◆ **Action item a**: In the blog post about Wise Children, condense the paragraph beginning "Since that first outing" into a short bulleted list that keeps its main facts.

Wise Children started life at London’s Old Vic, where (unsurprisingly) I had booked a few tickets on the strength of Emma Rice and Katy Owen’s names alone… Me being me, the first things I booked were the first preview and very last performance – although I was slightly miffed when they then allowed people in for an open dress rehearsal prior to the first preview (but obviously wouldn’t have turned down the chance to go had I won a ticket!). I have to admit that I was slightly on the fence about aspects of the show following the first preview, but I put that down to a combination of it being in need of some tightening (fair enough, given that it was the first preview) and having only just finished reading the book – minutes before the performance began! Source material can sometimes get in your head and spoil what are actually very good adaptations.
Since that first outing, it’s been on the upward trail – every show improves on the last, be it through Emma Rice’s tinkering, a subtle shift in performance, or where I happen to be sitting… I’m really looking forward to dedicating a good chunk of my free time to following this show around the country! So keep an eye on this blog, as a new diary entry will be added following each show – and I’ll also be updating my exploits via Instagram stories, if that’s your thing.

[Dataset entries]
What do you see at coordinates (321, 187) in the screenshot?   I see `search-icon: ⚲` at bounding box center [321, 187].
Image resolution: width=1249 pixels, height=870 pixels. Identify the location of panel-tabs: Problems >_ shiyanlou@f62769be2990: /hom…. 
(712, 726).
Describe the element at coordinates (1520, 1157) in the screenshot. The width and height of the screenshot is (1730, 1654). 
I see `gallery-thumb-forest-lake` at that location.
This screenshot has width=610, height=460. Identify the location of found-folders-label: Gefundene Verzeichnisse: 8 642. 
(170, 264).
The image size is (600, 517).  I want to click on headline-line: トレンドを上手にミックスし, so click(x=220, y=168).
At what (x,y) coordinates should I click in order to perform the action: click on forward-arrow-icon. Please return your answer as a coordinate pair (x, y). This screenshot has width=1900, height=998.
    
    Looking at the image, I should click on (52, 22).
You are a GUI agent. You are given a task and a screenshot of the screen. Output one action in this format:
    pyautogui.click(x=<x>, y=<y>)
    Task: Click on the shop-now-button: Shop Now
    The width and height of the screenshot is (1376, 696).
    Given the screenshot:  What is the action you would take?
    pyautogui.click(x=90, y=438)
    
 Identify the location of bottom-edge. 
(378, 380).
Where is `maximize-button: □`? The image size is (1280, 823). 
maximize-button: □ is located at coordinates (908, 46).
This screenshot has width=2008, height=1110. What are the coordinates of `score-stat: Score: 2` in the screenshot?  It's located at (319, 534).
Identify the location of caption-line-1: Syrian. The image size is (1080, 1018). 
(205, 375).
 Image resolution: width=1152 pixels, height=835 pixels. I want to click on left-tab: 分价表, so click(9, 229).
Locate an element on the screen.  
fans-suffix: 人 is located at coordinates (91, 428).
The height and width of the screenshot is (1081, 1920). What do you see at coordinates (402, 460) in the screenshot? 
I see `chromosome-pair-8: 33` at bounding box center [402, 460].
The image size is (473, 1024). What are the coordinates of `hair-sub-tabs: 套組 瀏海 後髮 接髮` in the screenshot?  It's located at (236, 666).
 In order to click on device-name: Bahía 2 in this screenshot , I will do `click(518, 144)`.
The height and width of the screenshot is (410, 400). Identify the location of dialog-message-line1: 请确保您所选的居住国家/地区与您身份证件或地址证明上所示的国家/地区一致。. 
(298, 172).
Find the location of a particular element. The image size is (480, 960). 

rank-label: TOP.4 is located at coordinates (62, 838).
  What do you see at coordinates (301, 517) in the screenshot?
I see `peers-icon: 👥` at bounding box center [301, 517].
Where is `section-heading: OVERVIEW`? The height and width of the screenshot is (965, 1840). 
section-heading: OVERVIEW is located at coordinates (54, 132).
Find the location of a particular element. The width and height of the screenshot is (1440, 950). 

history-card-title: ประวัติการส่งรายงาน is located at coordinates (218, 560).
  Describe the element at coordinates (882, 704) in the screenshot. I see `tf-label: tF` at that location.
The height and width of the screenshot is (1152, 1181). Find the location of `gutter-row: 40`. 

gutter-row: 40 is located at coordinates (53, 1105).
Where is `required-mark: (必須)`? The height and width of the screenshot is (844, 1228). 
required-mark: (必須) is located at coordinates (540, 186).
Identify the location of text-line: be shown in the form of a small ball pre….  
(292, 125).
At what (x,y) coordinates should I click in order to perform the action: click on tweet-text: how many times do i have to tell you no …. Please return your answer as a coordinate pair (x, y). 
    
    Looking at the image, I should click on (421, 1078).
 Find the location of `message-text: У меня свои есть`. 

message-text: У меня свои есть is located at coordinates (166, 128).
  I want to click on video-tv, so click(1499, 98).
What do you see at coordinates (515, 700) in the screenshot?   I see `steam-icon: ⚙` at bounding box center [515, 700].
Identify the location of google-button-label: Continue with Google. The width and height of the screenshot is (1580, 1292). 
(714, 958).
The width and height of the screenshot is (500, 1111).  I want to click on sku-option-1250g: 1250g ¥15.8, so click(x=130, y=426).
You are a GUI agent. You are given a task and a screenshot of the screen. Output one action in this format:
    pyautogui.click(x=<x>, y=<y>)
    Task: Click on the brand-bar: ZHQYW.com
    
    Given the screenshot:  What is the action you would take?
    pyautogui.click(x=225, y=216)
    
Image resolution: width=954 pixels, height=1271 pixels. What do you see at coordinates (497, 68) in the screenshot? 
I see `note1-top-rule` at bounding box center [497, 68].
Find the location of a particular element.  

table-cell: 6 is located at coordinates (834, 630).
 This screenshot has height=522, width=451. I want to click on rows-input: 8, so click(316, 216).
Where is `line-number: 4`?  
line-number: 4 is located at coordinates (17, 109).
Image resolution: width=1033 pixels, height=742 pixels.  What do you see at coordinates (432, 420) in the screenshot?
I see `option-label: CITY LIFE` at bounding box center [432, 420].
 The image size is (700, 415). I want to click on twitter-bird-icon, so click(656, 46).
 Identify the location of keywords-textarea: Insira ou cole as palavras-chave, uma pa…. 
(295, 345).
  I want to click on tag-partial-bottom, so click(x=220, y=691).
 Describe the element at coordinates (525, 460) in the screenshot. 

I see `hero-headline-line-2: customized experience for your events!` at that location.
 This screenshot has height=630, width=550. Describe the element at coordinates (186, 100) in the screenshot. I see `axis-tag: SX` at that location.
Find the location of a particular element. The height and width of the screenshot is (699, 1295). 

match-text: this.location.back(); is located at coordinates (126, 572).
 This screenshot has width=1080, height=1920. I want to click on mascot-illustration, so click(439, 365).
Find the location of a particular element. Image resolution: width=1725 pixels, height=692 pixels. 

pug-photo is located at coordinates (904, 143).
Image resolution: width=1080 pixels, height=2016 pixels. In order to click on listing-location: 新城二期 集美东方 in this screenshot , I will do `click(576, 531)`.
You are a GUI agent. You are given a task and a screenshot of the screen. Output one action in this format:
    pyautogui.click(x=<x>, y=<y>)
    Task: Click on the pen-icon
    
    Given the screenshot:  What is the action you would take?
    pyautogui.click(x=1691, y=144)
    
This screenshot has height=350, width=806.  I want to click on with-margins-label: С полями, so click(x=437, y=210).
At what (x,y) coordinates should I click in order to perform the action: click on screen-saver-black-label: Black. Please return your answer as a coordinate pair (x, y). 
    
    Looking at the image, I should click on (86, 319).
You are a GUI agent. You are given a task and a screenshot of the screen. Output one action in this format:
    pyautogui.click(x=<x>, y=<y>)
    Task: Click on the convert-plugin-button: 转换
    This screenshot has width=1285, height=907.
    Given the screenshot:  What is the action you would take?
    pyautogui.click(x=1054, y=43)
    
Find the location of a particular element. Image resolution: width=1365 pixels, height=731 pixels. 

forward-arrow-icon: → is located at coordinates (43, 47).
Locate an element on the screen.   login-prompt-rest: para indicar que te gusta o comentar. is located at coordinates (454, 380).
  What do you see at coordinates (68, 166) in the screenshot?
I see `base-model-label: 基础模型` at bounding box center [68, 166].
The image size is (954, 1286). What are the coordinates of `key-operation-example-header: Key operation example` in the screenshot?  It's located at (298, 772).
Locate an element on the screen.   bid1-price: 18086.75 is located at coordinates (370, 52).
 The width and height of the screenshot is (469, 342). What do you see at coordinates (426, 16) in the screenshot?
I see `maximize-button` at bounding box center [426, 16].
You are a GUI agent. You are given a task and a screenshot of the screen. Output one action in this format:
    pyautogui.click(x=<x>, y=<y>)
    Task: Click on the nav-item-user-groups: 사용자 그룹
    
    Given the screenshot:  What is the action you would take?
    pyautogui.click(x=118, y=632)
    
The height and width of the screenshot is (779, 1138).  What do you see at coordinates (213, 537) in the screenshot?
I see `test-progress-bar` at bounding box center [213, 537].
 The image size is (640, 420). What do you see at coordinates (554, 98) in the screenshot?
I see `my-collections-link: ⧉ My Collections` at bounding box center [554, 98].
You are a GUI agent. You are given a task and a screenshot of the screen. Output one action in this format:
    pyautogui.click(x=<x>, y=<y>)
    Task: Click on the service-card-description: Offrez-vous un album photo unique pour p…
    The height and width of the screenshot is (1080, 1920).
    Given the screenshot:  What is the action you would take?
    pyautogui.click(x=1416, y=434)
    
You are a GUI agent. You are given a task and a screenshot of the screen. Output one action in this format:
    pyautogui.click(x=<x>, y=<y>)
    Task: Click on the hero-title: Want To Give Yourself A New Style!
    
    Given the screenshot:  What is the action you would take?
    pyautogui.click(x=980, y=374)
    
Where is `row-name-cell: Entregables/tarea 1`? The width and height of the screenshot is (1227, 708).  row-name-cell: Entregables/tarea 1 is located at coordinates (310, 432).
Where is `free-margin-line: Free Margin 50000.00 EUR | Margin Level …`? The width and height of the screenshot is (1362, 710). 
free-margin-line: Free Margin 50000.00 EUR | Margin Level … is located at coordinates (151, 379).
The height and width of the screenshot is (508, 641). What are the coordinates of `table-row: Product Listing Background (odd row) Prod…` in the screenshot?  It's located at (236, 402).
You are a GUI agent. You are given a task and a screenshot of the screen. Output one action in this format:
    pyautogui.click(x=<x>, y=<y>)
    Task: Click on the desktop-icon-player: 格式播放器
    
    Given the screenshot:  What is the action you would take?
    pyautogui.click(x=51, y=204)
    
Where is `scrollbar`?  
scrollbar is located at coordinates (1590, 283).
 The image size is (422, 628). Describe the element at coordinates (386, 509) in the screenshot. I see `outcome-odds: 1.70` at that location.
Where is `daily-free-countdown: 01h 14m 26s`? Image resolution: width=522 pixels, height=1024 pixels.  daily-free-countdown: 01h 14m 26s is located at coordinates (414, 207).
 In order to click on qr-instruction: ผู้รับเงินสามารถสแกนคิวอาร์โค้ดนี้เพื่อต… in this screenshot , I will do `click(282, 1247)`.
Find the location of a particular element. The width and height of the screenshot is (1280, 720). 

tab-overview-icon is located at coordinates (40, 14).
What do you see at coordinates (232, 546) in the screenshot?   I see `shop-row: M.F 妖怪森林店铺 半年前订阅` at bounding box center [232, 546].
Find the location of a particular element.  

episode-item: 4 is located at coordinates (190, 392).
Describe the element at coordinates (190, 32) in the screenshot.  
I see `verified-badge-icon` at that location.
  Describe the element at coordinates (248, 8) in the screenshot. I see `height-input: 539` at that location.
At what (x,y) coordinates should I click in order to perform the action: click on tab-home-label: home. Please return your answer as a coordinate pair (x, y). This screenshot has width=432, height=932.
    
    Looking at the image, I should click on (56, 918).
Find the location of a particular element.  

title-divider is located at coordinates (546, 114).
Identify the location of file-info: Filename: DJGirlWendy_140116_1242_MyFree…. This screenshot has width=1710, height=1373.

◆ **Action item b**: Quote from the records the stretch from the line containing "is (1440, 950)." through the line containing "Describe the element at coordinates (882, 704)".

◆ **Exercise solution a**:
- The show has improved with every performance, whether through Emma Rice's tinkering, a subtle shift in performance, or where the writer sits.
- The writer plans to spend a good chunk of free time following the show around the country.
- A new diary entry will be added to the blog after each show.
- Updates will also be posted via Instagram stories.

◆ **Exercise solution b**:
Find the location of a particular element. The width and height of the screenshot is (1440, 950). 

history-card-title: ประวัติการส่งรายงาน is located at coordinates (218, 560).
  Describe the element at coordinates (882, 704) in the screenshot. I see `tf-label: tF` at that location.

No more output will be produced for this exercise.